STORED DATA:
***

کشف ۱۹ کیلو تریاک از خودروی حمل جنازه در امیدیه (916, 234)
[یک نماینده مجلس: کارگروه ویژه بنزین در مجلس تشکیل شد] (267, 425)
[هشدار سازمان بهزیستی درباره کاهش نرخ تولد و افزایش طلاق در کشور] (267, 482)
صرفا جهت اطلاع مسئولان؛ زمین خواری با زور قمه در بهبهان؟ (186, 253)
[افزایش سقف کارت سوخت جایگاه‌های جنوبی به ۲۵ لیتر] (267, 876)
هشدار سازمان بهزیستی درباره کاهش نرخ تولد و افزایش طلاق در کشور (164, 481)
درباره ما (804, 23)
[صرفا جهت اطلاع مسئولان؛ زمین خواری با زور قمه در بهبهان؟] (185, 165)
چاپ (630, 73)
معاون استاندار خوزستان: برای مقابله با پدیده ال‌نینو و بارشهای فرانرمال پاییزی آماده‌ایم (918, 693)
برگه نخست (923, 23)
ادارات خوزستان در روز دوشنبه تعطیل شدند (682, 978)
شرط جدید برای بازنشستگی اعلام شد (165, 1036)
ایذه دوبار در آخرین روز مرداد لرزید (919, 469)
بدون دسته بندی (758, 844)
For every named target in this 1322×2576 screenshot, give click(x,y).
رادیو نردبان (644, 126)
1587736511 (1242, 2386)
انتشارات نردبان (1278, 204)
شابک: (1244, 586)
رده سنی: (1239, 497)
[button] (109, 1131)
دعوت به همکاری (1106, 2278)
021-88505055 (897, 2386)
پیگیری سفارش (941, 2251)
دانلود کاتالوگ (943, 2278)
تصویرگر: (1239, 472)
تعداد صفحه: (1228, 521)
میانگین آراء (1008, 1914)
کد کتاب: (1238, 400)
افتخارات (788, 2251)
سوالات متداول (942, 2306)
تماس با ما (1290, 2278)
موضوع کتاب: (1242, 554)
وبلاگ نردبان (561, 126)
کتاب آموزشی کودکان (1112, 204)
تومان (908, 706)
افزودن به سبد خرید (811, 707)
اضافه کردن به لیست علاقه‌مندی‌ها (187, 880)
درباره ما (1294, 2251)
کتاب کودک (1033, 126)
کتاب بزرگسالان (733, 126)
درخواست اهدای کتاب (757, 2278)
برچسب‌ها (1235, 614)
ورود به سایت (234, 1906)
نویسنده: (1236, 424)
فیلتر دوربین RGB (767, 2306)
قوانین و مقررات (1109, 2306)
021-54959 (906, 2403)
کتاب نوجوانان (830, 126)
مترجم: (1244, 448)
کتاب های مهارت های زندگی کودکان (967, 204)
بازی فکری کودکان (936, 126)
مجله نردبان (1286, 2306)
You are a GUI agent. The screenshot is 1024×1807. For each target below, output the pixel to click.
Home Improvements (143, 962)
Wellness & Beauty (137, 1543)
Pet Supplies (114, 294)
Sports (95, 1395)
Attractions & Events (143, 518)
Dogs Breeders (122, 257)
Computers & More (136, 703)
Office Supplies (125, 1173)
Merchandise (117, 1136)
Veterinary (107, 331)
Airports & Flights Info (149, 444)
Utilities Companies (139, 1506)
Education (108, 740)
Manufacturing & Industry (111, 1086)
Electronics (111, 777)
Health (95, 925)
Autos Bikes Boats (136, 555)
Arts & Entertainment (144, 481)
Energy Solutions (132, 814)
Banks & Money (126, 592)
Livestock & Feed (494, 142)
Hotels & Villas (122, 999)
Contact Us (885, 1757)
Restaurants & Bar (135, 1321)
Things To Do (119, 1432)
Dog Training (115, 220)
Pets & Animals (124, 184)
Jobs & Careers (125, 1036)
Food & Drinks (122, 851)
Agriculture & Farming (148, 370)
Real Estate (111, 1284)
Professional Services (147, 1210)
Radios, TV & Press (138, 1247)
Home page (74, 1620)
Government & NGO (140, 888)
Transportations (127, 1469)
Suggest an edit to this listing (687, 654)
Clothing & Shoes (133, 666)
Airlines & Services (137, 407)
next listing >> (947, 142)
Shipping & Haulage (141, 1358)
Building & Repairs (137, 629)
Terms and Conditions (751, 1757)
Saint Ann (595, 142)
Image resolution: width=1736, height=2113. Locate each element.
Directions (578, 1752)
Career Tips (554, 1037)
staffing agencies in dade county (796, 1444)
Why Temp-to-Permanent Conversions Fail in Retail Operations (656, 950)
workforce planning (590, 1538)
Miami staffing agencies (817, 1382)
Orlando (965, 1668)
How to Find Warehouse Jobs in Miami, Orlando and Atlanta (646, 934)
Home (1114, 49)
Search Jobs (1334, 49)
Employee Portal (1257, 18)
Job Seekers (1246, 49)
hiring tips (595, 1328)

***

HOW TO COMPLETE THIS TASK: Your reply is to repeat, unchanged, the lines above running from the one with "Things To Do (119, 1432)" up to and including the one with "staffing agencies in dade county (796, 1444)".

RESPONSE TO THE EXERCISE:
Things To Do (119, 1432)
Dog Training (115, 220)
Pets & Animals (124, 184)
Jobs & Careers (125, 1036)
Food & Drinks (122, 851)
Agriculture & Farming (148, 370)
Real Estate (111, 1284)
Professional Services (147, 1210)
Radios, TV & Press (138, 1247)
Home page (74, 1620)
Government & NGO (140, 888)
Transportations (127, 1469)
Suggest an edit to this listing (687, 654)
Clothing & Shoes (133, 666)
Airlines & Services (137, 407)
next listing >> (947, 142)
Shipping & Haulage (141, 1358)
Building & Repairs (137, 629)
Terms and Conditions (751, 1757)
Saint Ann (595, 142)
Image resolution: width=1736, height=2113. Locate each element.
Directions (578, 1752)
Career Tips (554, 1037)
staffing agencies in dade county (796, 1444)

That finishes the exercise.